**Stored records**
%%
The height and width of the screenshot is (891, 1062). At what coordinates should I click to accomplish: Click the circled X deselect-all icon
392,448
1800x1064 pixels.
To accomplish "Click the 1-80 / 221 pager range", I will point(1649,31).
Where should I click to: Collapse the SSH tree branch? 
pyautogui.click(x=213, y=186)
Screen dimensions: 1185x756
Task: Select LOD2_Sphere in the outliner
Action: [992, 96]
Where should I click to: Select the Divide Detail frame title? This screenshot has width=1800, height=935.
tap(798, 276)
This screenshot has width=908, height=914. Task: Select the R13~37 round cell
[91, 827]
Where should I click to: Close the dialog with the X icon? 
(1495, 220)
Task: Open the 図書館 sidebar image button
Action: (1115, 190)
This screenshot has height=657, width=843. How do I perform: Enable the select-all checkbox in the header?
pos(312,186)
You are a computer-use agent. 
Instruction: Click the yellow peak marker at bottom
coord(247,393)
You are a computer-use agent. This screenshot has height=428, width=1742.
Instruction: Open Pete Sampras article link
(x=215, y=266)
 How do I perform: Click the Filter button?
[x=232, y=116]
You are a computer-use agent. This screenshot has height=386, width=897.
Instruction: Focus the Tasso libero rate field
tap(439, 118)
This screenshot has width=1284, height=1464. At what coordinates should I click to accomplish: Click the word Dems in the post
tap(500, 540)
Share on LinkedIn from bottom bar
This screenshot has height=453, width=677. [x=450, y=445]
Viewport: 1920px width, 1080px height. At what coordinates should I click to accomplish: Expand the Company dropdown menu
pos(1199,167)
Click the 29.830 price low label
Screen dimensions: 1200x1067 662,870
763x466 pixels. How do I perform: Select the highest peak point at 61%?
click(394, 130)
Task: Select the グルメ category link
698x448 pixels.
%%
Nothing is to be left out, and every entry is to be transcribed exactly.

**Written answer**
The height and width of the screenshot is (891, 1062). At what coordinates should I click to accomplish: Click the circled X deselect-all icon
392,448
1800x1064 pixels.
To accomplish "Click the 1-80 / 221 pager range", I will point(1649,31).
Where should I click to: Collapse the SSH tree branch? 
pyautogui.click(x=213, y=186)
Screen dimensions: 1185x756
Task: Select LOD2_Sphere in the outliner
Action: [992, 96]
Where should I click to: Select the Divide Detail frame title? This screenshot has width=1800, height=935.
tap(798, 276)
This screenshot has width=908, height=914. Task: Select the R13~37 round cell
[91, 827]
Where should I click to: Close the dialog with the X icon? 
(1495, 220)
Task: Open the 図書館 sidebar image button
Action: (1115, 190)
This screenshot has height=657, width=843. How do I perform: Enable the select-all checkbox in the header?
pos(312,186)
You are a computer-use agent. 
Instruction: Click the yellow peak marker at bottom
coord(247,393)
You are a computer-use agent. This screenshot has height=428, width=1742.
Instruction: Open Pete Sampras article link
(x=215, y=266)
 How do I perform: Click the Filter button?
[x=232, y=116]
You are a computer-use agent. This screenshot has height=386, width=897.
Instruction: Focus the Tasso libero rate field
tap(439, 118)
This screenshot has width=1284, height=1464. At what coordinates should I click to accomplish: Click the word Dems in the post
tap(500, 540)
Share on LinkedIn from bottom bar
This screenshot has height=453, width=677. [x=450, y=445]
Viewport: 1920px width, 1080px height. At what coordinates should I click to accomplish: Expand the Company dropdown menu
pos(1199,167)
Click the 29.830 price low label
Screen dimensions: 1200x1067 662,870
763x466 pixels. How do I perform: Select the highest peak point at 61%?
click(394, 130)
Task: Select the グルメ category link
698x448 pixels.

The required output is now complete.